Fin 2003, 2,6 millions de personnes étaient inscrites au régime Collaborateurs de l'INPS (l'institut qui gère les retraites), et on estimait à environ 800 000 ceux qui n'avaient aucun emploi ou retraite en parallèle. En raison des rigidités du marché du travail, les CoCoCo s'étaient transformés en une véritable armée de salariés au rabais ! Pour tenter d'éviter les situations de «faux salariat», la loi Biagi, en octobre 2004, a mis au point un nouveau statut, baptisé CoPro (les collaborations sur projet). La collaboration doit désormais être liée à la réalisation d'un projet ou d'un programme (ou d'une partie de celui-ci). La prestation est orientée au résultat, sans contraintes horaires, tout comme la rémunération, qui doit prendre en compte aussi bien la quantité que la qualité du travail. Le contrat doit prévoir une date finale, qu'elle soit définie par avance ou déterminée par la conclusion effective du projet. La cotisation de retraite s'élève à 17,8 % du revenu (18,8 % pour les revenus les plus élevés) et une prorogation du contrat peut advenir en cas de congé maternité. Fini, donc, les vendeurs ou secrétaires «collaborateurs», au point que toute collaboration non liée à un projet peut être portée devant les tribunaux pour une régularisation en CDI.

Régularisation

Les entreprises ont dû s'adapter : Telecom Italia a régularisé en 2004 le statut des 4 350 CoCoCo employés par sa filiale de centres d'appels, qui ne fonctionnait jusqu'alors qu'avec ces «faux indépendants» ! Cette innovation a été saluée par les syndicats les plus modérés : « La loi Biagi a clarifié la nature autonome du contrat sur projet et a fait émerger des dizaines de milliers de rapports salariés masqués », a ainsi déclaré, en octobre dernier, Raffaelle Bonanni, secrétaire confédérale de la CISL.
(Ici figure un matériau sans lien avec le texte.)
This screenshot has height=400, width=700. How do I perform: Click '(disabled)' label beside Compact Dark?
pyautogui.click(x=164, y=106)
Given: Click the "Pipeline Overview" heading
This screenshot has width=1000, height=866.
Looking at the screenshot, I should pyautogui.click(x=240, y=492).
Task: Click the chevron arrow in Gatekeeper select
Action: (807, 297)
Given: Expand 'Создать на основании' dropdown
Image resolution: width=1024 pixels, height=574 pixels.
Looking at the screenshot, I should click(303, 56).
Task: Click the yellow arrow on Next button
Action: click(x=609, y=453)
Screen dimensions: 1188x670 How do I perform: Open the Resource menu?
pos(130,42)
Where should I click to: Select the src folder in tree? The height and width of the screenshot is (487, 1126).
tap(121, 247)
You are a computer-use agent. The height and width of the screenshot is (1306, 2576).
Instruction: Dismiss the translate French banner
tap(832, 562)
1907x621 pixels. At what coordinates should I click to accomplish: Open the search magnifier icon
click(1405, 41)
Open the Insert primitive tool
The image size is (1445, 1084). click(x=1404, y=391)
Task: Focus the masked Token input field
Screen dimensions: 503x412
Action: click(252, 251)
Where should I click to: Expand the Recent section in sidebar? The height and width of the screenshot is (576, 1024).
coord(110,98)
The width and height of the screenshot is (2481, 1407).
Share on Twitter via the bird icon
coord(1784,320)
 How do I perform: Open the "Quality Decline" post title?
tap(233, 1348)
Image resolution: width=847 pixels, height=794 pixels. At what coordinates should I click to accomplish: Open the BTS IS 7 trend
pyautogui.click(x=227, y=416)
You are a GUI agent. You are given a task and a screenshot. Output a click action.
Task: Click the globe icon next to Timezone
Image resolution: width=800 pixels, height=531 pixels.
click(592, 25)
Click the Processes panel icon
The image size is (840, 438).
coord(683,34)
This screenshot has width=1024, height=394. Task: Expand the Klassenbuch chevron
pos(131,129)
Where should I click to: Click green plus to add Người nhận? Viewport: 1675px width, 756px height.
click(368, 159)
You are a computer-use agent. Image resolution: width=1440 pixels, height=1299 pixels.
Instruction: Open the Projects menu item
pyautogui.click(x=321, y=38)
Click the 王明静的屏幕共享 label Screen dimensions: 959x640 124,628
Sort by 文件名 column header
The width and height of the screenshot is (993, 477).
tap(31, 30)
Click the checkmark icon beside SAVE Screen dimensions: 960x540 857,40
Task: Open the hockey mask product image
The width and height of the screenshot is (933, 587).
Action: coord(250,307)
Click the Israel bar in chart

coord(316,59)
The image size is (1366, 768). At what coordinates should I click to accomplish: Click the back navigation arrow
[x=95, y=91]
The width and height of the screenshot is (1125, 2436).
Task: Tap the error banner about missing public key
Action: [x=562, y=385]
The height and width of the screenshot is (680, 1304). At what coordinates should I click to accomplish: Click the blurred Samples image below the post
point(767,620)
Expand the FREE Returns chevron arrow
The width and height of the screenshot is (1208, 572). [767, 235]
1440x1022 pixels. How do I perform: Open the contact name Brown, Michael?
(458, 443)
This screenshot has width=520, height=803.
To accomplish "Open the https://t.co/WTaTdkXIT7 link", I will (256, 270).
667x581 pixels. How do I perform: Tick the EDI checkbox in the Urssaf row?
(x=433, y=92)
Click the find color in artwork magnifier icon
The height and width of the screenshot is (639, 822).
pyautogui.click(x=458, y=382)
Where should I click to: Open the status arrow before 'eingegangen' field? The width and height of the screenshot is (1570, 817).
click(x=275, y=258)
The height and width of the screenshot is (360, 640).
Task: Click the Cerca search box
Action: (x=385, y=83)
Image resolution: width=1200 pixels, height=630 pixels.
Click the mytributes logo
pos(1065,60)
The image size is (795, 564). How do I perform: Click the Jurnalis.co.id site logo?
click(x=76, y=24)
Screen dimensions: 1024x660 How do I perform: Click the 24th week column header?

Reste que le contrat sur projet n'est pas forcément la panacée et que beaucoup de CoCoCo ont simplement vu leur contrat reconverti en CoPro, avec un «projet» plus ou moins articulé. Nouveau contrat, mêmes problèmes, s'intitule, du reste, un rapport publié en octobre 2005 par le Nidil, la branche «travailleurs atypiques» du syndicat CGIL (gauche). Certes, certains experts en informatique, développeurs de site Internet, traducteurs littéraires, graphistes publicitaires et autres travailleurs intellectuels peuvent préférer les collaborations sur projet, moins lourdes à gérer du point de vue comptable et fiscal par rapport à un statut purement indépendant. Mais les autres n'ont souvent pas le choix et doivent se plier à ce que propose l'entreprise. Selon des données de l'institut de statistiques Istat reprises par le Nidil, 61 % des collaborateurs sont des femmes (alors qu'elles ne représentent que 39 % des actifs) et 63 % ont moins de 40 ans.